Records for this task:
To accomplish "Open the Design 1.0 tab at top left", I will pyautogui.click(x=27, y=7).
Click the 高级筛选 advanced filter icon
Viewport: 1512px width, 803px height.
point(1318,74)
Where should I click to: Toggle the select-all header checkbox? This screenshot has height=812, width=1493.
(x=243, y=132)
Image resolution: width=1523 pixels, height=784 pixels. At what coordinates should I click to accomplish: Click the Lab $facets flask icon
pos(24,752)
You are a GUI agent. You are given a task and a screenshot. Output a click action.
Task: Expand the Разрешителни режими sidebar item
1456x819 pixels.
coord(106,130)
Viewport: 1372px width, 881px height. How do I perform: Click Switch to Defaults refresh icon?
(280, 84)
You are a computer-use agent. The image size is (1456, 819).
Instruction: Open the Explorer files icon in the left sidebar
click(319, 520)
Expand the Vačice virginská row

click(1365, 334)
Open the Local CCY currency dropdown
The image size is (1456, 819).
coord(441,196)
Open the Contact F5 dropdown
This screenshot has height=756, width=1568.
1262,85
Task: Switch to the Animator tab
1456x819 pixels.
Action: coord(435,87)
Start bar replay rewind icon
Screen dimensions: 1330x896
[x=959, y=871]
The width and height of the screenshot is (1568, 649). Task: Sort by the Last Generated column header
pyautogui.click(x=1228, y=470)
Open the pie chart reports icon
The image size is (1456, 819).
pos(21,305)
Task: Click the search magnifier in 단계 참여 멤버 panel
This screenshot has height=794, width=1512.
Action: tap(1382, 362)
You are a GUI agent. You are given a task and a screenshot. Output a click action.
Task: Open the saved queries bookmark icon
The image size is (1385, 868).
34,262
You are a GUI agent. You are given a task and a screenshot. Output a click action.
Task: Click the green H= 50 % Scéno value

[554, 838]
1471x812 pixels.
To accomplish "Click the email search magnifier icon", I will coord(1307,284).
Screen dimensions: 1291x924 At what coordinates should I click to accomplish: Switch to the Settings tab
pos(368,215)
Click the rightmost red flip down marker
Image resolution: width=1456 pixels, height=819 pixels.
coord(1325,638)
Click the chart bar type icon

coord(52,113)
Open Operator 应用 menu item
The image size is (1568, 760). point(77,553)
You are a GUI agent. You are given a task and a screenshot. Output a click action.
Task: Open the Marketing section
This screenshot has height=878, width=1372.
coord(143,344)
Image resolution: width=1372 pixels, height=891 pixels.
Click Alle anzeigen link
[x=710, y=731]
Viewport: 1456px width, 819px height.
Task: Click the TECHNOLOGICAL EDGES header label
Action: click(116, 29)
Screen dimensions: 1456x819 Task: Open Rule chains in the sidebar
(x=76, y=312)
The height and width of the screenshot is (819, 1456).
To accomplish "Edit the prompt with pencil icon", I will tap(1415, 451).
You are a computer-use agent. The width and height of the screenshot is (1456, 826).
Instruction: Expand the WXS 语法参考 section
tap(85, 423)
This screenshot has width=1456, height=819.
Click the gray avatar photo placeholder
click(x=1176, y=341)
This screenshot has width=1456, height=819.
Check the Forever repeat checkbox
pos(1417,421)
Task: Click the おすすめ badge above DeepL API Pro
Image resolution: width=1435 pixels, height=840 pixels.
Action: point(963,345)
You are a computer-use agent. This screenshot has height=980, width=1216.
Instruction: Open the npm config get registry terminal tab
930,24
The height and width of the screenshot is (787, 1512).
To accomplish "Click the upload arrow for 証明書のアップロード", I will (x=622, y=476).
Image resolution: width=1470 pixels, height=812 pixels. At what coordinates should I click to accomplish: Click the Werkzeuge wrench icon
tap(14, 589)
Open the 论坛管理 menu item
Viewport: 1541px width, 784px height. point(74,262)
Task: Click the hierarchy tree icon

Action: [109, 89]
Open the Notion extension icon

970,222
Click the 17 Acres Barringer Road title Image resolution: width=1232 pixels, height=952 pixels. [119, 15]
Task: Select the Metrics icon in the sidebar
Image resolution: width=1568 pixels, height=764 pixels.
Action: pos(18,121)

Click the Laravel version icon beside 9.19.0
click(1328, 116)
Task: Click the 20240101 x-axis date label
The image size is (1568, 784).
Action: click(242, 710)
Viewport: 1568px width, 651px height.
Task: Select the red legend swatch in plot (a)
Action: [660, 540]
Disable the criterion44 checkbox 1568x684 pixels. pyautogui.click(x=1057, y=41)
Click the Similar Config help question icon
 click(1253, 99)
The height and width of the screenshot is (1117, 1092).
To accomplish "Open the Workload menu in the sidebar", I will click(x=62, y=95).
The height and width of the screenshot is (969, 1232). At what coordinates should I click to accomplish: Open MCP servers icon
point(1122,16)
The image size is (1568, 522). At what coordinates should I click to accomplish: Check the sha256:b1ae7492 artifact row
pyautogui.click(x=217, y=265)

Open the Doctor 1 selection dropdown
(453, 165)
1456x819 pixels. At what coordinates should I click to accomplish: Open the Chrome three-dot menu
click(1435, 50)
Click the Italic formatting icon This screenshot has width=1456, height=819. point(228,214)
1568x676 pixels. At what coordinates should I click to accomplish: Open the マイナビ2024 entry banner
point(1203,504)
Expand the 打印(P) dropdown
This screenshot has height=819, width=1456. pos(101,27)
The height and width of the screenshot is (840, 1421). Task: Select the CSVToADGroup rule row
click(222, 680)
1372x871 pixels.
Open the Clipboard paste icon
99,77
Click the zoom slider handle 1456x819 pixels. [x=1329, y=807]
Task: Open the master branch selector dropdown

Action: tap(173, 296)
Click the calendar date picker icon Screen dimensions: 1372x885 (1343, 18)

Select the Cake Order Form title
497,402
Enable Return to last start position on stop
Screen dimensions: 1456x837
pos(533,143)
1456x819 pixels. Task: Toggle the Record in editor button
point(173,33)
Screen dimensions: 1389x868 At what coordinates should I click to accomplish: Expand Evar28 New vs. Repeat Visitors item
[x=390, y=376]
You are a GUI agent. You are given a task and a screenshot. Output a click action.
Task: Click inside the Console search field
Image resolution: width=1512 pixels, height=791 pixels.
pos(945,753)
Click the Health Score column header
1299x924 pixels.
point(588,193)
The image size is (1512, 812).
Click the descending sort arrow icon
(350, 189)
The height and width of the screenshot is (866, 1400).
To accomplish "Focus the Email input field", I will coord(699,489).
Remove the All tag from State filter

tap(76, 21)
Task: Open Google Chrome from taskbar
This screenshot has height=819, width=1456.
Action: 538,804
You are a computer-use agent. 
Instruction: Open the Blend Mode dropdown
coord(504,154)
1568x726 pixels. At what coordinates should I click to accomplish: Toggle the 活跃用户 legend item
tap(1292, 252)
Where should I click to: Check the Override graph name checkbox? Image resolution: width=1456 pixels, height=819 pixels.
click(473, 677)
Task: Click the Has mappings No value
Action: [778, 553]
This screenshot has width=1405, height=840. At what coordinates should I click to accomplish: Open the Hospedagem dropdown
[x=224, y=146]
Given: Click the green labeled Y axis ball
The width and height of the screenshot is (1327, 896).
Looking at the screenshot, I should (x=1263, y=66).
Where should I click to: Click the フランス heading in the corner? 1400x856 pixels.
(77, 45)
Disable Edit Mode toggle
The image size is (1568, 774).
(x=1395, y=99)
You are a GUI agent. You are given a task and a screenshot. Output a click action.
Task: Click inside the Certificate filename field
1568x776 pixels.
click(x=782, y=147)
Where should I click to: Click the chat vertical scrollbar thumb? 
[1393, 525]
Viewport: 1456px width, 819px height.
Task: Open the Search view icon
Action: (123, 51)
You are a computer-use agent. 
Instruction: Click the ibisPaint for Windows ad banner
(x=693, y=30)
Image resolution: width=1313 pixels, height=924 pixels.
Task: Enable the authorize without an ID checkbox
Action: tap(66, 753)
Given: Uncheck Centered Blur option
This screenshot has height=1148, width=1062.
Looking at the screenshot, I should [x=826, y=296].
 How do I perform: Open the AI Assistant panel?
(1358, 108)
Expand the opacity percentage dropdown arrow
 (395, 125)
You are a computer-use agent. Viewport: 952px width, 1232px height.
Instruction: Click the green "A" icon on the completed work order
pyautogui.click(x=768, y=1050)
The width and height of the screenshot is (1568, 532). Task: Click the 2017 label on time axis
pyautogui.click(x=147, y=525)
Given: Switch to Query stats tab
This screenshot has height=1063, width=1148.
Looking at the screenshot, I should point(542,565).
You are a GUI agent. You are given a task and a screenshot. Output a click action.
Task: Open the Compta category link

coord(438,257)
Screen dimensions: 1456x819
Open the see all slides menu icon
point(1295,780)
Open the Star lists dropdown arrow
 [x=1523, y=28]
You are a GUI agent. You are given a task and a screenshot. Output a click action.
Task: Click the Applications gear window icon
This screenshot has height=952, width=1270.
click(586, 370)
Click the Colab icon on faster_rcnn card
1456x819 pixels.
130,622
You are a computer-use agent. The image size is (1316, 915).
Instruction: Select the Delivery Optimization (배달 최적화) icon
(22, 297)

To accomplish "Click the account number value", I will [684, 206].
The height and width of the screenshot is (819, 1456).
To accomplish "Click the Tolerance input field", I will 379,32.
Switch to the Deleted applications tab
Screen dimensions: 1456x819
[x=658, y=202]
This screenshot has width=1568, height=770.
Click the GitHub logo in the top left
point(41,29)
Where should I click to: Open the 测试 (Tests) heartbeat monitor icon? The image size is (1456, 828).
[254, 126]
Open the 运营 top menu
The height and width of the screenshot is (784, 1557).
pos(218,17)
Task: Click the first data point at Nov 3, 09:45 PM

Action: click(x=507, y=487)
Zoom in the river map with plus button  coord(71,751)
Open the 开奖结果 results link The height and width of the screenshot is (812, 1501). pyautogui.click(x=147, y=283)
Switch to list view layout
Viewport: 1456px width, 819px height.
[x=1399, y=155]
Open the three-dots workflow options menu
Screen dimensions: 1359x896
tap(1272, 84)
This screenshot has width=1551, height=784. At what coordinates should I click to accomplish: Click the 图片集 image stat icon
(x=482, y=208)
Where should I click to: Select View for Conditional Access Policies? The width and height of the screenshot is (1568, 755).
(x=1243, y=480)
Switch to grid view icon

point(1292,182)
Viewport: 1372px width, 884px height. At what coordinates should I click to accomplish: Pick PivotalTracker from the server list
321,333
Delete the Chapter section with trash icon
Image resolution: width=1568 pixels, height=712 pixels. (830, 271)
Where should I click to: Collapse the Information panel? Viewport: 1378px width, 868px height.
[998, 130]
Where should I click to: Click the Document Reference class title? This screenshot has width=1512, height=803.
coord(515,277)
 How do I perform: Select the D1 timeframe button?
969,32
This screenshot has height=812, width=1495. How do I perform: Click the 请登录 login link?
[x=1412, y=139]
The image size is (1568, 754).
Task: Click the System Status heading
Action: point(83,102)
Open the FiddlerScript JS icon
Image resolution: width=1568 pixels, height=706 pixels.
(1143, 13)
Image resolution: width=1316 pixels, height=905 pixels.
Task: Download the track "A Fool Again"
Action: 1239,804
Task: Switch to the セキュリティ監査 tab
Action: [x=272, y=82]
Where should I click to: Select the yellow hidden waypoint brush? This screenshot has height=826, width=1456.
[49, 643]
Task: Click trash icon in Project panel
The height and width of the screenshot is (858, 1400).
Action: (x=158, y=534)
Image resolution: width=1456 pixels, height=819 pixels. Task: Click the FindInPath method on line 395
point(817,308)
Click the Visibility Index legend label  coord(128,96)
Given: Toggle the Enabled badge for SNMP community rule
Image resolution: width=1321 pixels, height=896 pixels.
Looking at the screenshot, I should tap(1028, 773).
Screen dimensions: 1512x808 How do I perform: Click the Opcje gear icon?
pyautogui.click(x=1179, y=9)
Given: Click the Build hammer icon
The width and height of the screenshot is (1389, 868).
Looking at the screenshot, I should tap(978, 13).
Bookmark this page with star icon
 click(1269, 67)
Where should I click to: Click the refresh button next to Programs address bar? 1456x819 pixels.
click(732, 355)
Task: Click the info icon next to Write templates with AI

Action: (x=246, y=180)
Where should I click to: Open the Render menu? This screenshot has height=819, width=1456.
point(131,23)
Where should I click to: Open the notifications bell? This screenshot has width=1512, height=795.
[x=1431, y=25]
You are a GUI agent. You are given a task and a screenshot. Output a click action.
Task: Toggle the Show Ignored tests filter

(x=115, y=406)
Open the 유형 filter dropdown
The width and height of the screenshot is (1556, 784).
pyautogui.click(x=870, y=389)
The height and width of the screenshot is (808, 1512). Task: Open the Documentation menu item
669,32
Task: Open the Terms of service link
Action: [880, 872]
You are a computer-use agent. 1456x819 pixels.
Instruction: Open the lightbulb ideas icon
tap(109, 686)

Your assignment: Where the line containing "You are a computer-use agent. 1456x819" appears in the records above, begin copying and continue through the last line; copy each line exactly and include no others.

Task result:
You are a computer-use agent. 1456x819 pixels.
Instruction: Open the lightbulb ideas icon
tap(109, 686)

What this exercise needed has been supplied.